Once the SonarQube platform has been installed, you're ready to install an analyzer and begin creating projects. To do that, you must install and configure the scanner that is most appropriate for your needs. Do you build with:
- Gradle - SonarScanner for Gradle
- MSBuild - SonarScanner for MSBuild
- Maven - use the SonarScanner for Maven
- Jenkins - SonarScanner for Jenkins
- Azure DevOps - SonarQube Extension for Azure DevOps
- Ant - SonarScanner for Ant
- anything else (CLI) - SonarScanner
Note that we do not recommend running an antivirus scanner on the machine where a SonarQube analysis runs, it could result in unpredictable behavior.
A project is created in the platform automatically on its first analysis. However, if you need to set some configuration on your project before its first analysis, you have the option of provisioning it via Administration options.

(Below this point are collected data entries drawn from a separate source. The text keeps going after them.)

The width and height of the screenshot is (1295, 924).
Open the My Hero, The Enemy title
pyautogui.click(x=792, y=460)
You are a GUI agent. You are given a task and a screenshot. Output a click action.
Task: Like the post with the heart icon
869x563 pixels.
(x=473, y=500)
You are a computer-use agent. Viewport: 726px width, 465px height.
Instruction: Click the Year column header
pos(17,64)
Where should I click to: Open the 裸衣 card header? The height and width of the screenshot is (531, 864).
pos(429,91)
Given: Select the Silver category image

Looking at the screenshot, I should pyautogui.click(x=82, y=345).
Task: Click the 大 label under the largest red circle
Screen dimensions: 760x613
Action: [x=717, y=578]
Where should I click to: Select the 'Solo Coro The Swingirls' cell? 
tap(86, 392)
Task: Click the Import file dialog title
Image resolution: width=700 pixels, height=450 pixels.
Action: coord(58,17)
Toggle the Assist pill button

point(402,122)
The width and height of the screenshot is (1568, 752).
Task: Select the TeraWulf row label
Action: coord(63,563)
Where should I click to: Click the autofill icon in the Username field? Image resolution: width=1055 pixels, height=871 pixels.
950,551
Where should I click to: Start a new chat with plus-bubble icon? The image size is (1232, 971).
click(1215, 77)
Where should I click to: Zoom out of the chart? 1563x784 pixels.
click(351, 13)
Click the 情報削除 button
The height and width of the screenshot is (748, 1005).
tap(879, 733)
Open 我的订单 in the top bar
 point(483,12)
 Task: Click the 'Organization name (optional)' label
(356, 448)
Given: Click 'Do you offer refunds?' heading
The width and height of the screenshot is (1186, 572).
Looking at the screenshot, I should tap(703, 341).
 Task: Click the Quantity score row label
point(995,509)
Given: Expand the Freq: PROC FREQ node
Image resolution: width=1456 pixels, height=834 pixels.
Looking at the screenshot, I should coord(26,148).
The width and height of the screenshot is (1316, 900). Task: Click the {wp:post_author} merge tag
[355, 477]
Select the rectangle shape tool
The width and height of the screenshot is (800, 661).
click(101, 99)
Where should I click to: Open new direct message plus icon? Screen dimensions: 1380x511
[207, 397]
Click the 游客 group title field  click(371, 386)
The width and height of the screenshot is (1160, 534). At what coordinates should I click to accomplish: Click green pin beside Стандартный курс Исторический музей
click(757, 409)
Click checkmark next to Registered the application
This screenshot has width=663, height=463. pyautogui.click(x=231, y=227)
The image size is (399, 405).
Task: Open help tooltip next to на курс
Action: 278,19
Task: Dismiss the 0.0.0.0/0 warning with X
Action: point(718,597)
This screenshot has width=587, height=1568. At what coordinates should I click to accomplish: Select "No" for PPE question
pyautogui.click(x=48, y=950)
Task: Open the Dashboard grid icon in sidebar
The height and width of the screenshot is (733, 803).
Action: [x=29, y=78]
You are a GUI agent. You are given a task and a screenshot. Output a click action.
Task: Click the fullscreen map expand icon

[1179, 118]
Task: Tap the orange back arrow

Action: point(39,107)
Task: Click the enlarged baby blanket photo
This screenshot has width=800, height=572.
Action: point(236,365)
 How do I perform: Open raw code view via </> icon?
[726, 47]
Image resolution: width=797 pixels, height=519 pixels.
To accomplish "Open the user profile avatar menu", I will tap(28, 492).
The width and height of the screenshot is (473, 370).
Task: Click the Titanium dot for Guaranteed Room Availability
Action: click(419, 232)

What does analysis produce?
SonarQube can perform analysis on 20+ different languages. The outcome of this analysis will be quality measures and issues (instances where coding rules were broken). However, what gets analyzed will vary depending on the language:
- On all languages, "blame" data will automatically be imported from supported SCM providers. Git and SVN are supported automatically. Other providers require additional plugins.
- On all languages, a static analysis of source code is performed (Java files, COBOL programs, etc.)
- A static analysis of compiled code can be performed for certain languages (.class files in Java, .dll files in C#, etc.)
- A dynamic analysis of code can be performed on certain languages.
Will all files be analyzed?
By default, only files that are recognized by a language analyzer are loaded into the project during analysis. For example if your SonarQube instance had only SonarJava SonarJS on board, all .java and .js files would be loaded, but .xml files would be ignored.
What about branches and pull requests?
Developer Edition adds the ability to analyze your project's release / long-lived branches, feature / short-lived branches, and pull requests as well as the ability to automatically decorate pull requests in some SCM interfaces. For more on branches see the branches overview.
What happens during analysis?
During analysis, data is requested from the server, the files provided to the analysis are analyzed, and the resulting data is sent back to the server at the end in the form of a report, which is then analyzed asynchronously server-side.
Analysis reports are queued, and processed sequentially, so it is quite possible that for a brief period after your analysis log shows completion, the updated values are not visible in your SonarQube project. However, you will be able to tell what's going on because an icon will be added on the project homepage to the right of the project name. Mouse over it for more detail (and links if you're logged in with the proper permissions).
The icon goes away once processing is complete, but if analysis report processing fails for some reason, the icon changes:
Q. Analysis errors out with
java.lang.OutOfMemoryError: GC overhead limit exceeded. What do I do?
A. This means your project is too large or too intricate for the scanner to analyze with the default memory allocation. To fix this you'll want to allocate a larger heap (using
-Xmx[numeric value here]) to the process running the analysis. Some CI engines may give you an input to specify the necessary values, for instance if you're using a Maven Build Step in a Jenkins job to run analysis. Otherwise, use Java Options to set a higher value. Note that details of setting Java Options are omitted here because they vary depending on the environment.